### [MATERIAL FOR THE TASK]
------------------------------------------------------------------------

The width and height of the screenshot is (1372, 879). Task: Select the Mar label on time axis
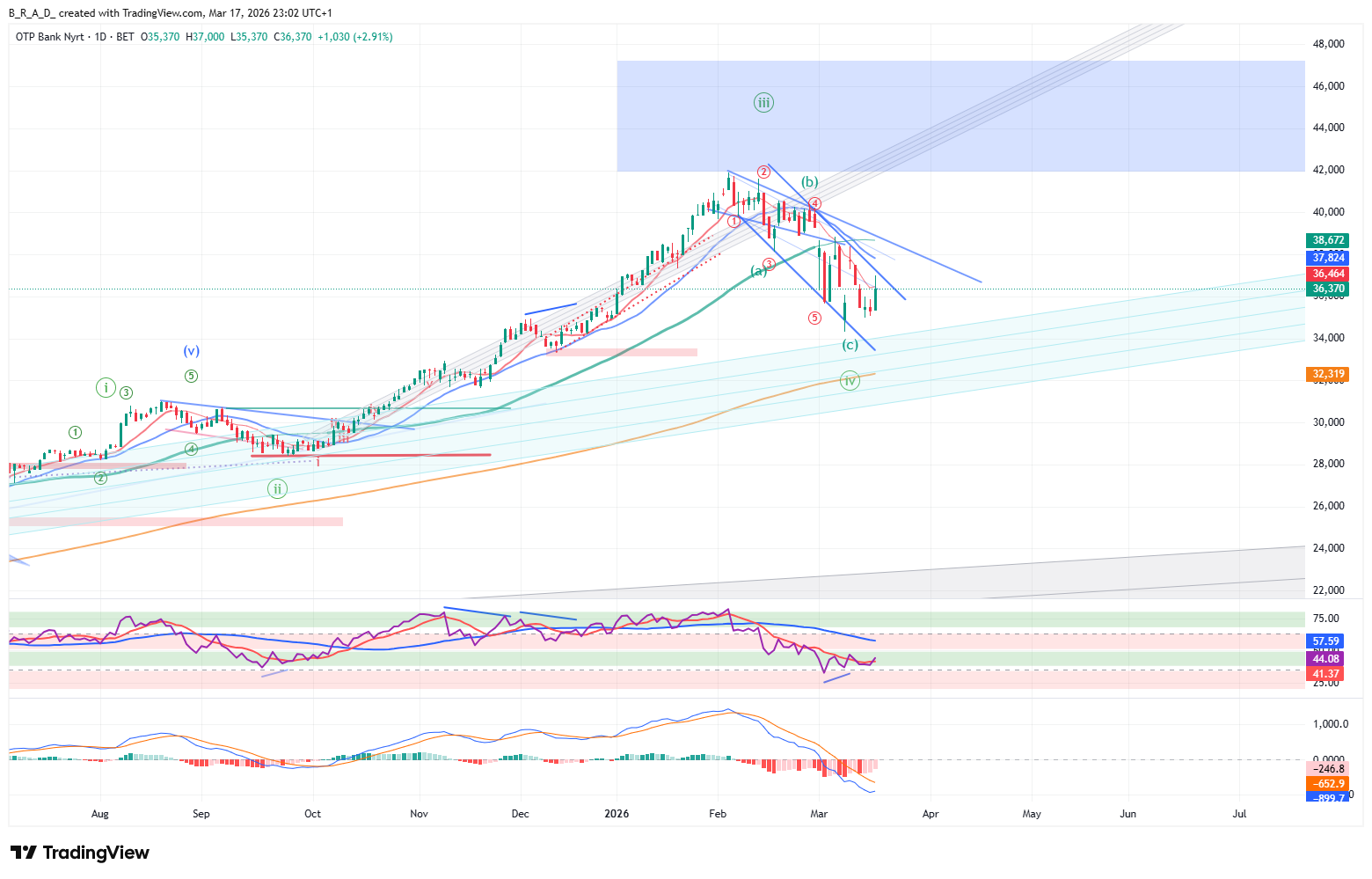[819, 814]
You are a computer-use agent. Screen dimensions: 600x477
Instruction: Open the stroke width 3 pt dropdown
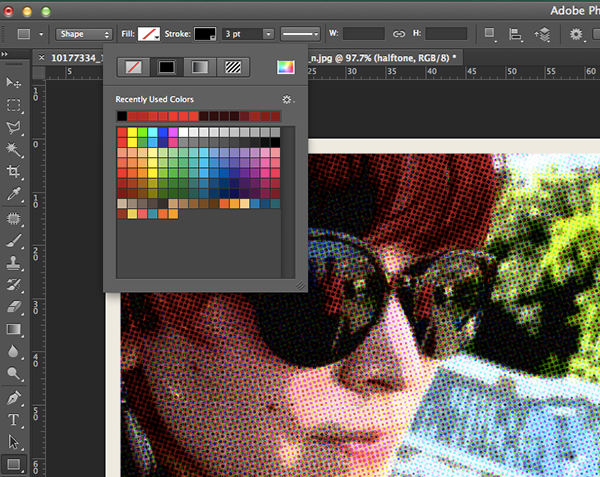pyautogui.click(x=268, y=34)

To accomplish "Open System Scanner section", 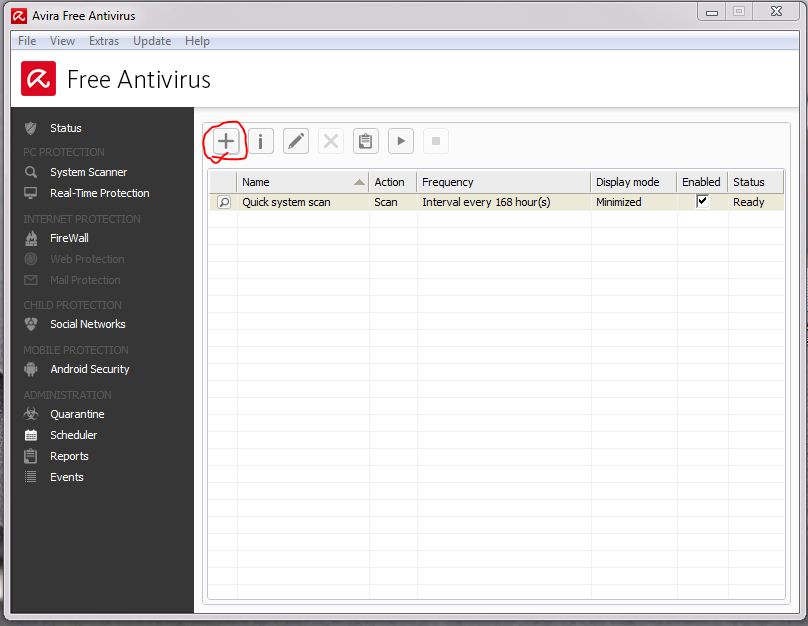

------------------------------------------------------------------------

### [PROBLEM REQUIREMENTS]
Exactly those lines that run from the line holding "Instruction: Open the" to the end of the listing above, both included, are to be reproduced, with pictures left out.

### [ANSWER TO THIS TASK]
Instruction: Open the stroke width 3 pt dropdown
pyautogui.click(x=268, y=34)

To accomplish "Open System Scanner section", 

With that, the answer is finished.